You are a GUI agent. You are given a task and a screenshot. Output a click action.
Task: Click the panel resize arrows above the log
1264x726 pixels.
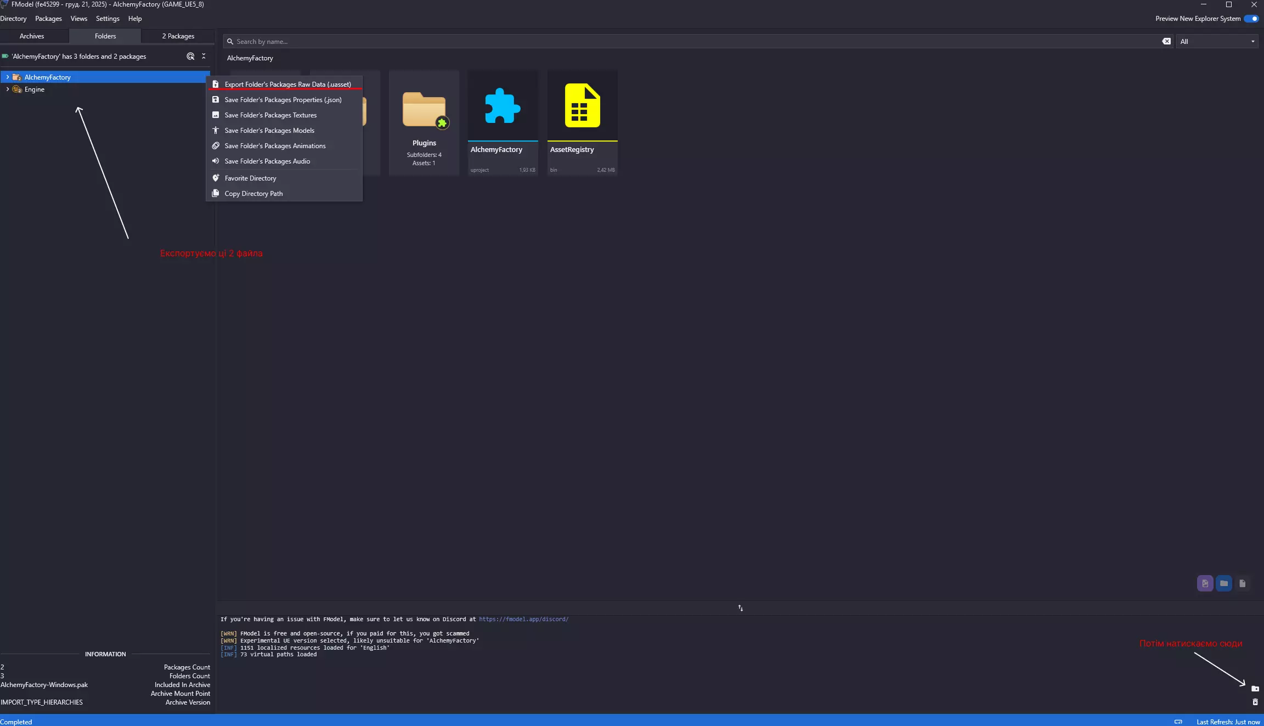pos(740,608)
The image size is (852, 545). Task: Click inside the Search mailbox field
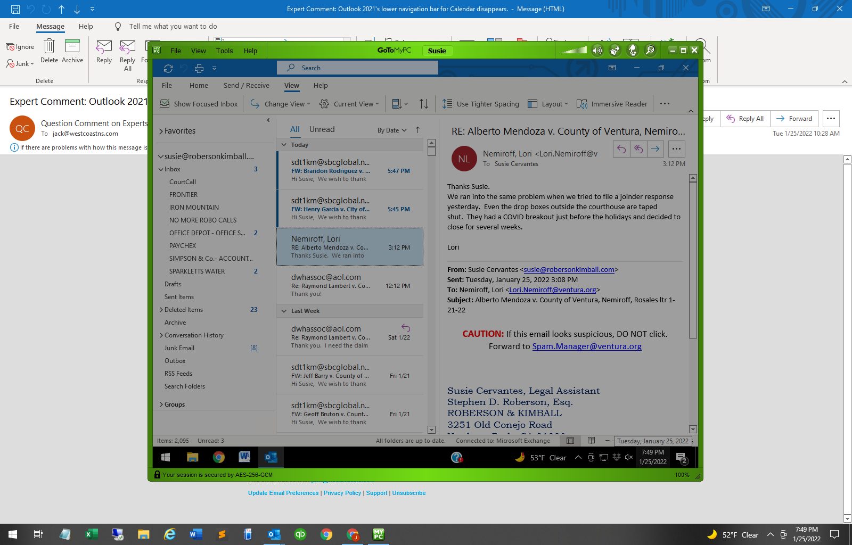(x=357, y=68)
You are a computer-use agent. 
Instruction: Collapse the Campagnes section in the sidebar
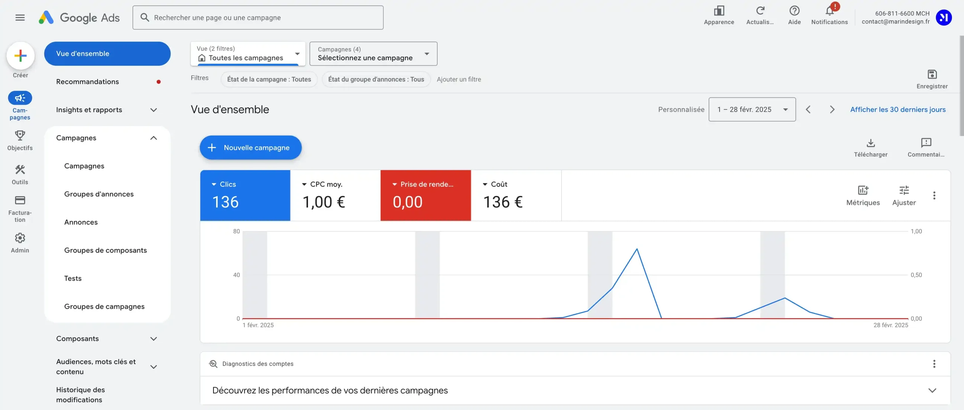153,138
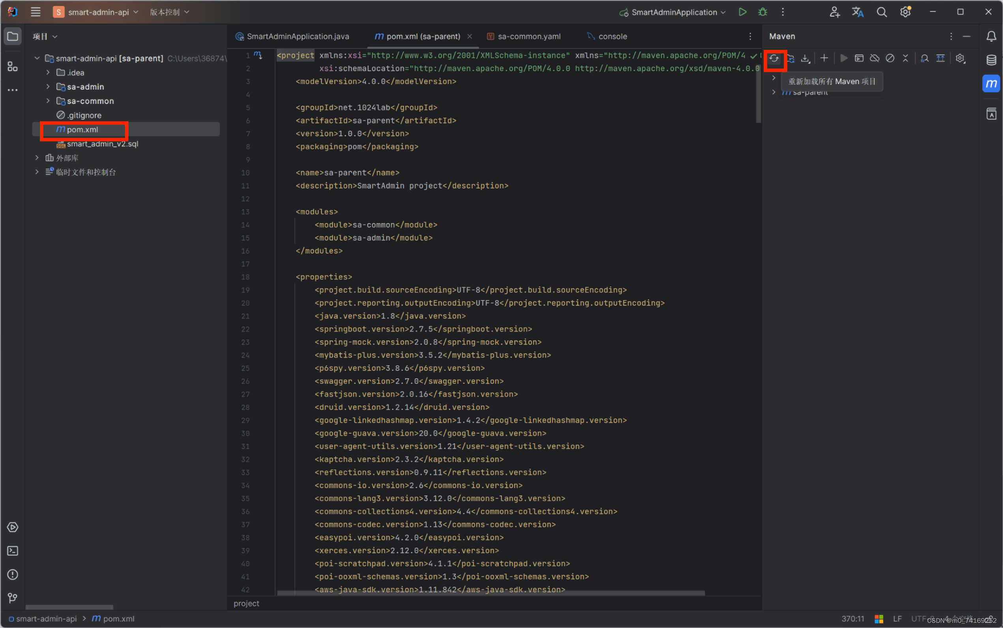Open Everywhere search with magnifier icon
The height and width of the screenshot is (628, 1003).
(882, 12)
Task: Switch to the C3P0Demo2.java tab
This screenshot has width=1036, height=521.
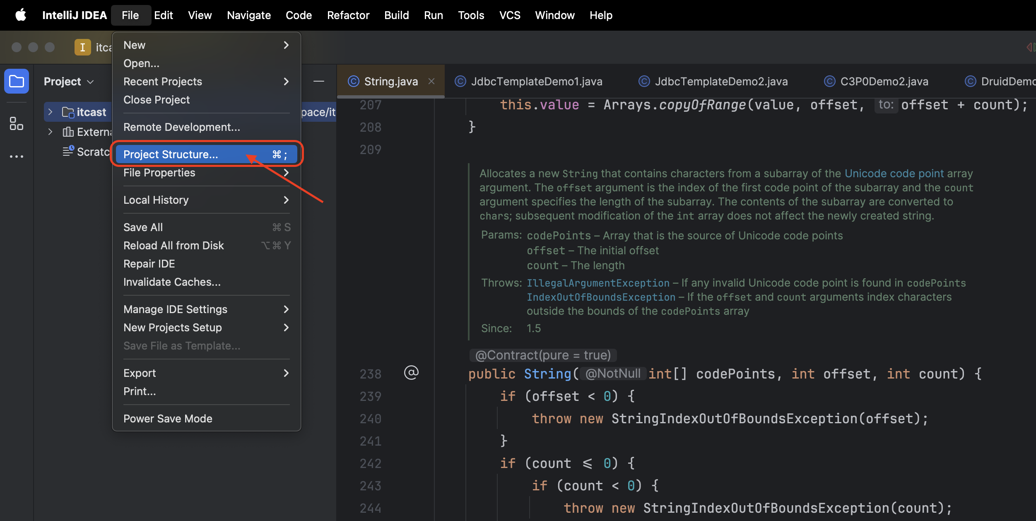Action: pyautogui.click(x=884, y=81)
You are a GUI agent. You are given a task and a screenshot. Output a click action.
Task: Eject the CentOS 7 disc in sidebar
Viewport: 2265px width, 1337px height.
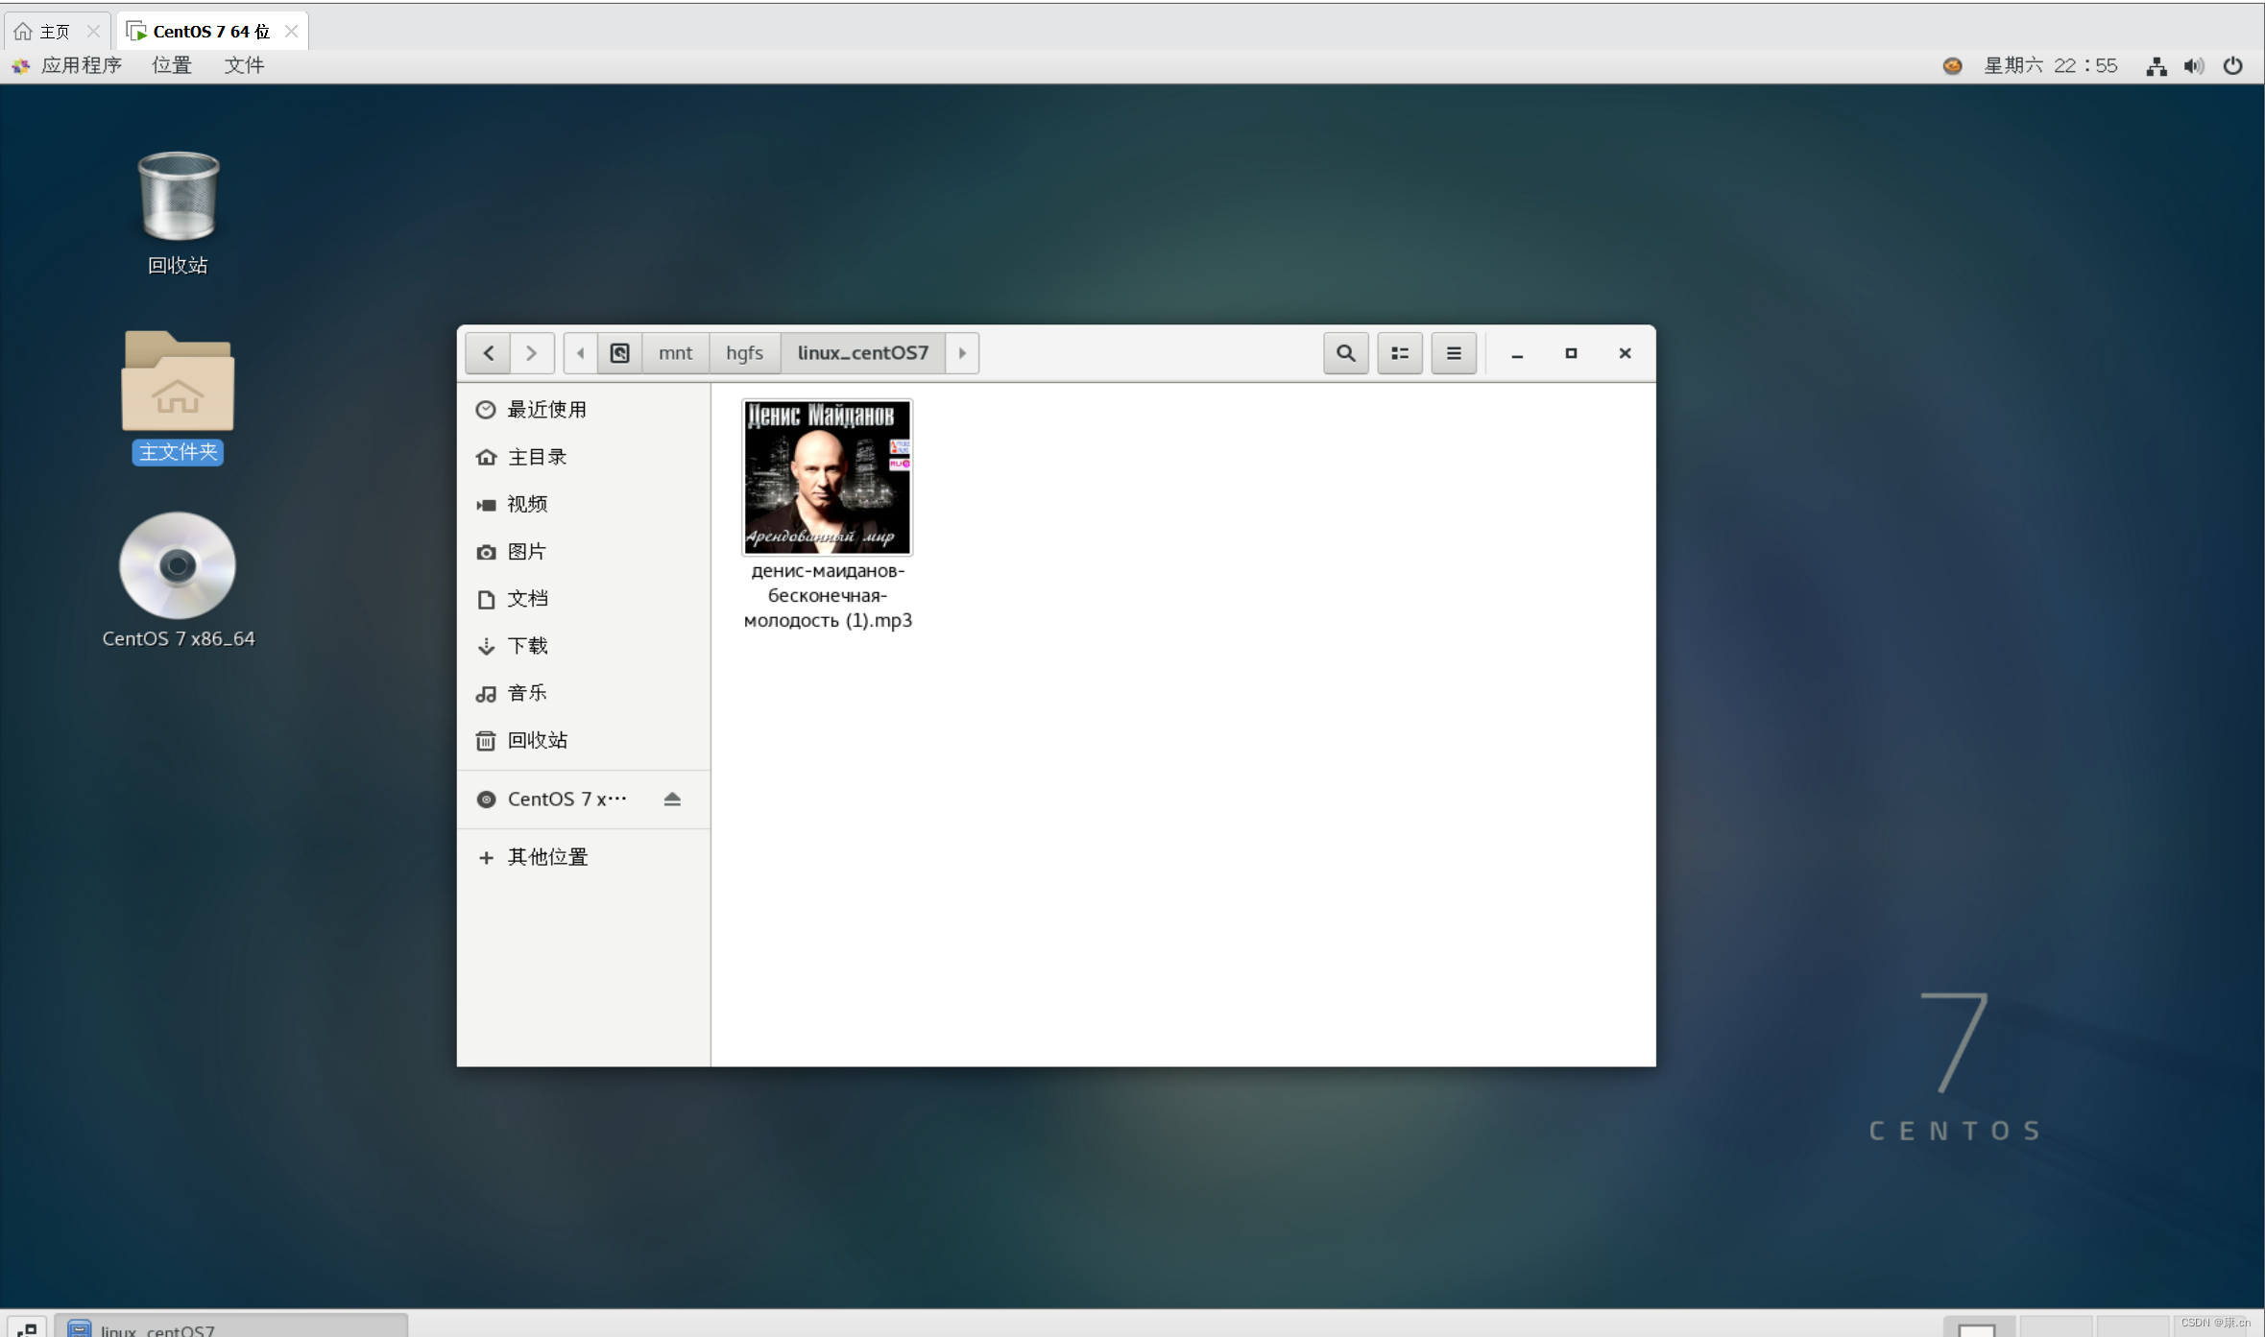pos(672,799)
========================
Work order: The data above should be returned in full, exactly as written, apart from its images.

Output for this task:
You are a GUI agent. You are given a task and a screenshot. Output a click action.
Task: Click the panel resize arrows above the log
1264x726 pixels.
pos(740,608)
The image size is (852, 545). Task: Click inside the Search mailbox field
(x=357, y=68)
You are a computer-use agent. 
Instruction: Collapse the Campagnes section in the sidebar
153,138
Open Everywhere search with magnifier icon
The height and width of the screenshot is (628, 1003).
(882, 12)
Task: Switch to the C3P0Demo2.java tab
This screenshot has width=1036, height=521.
Action: pyautogui.click(x=884, y=81)
You are a GUI agent. You are given a task and a screenshot. Output a click action.
Task: Eject the CentOS 7 disc in sidebar
Viewport: 2265px width, 1337px height.
pos(672,799)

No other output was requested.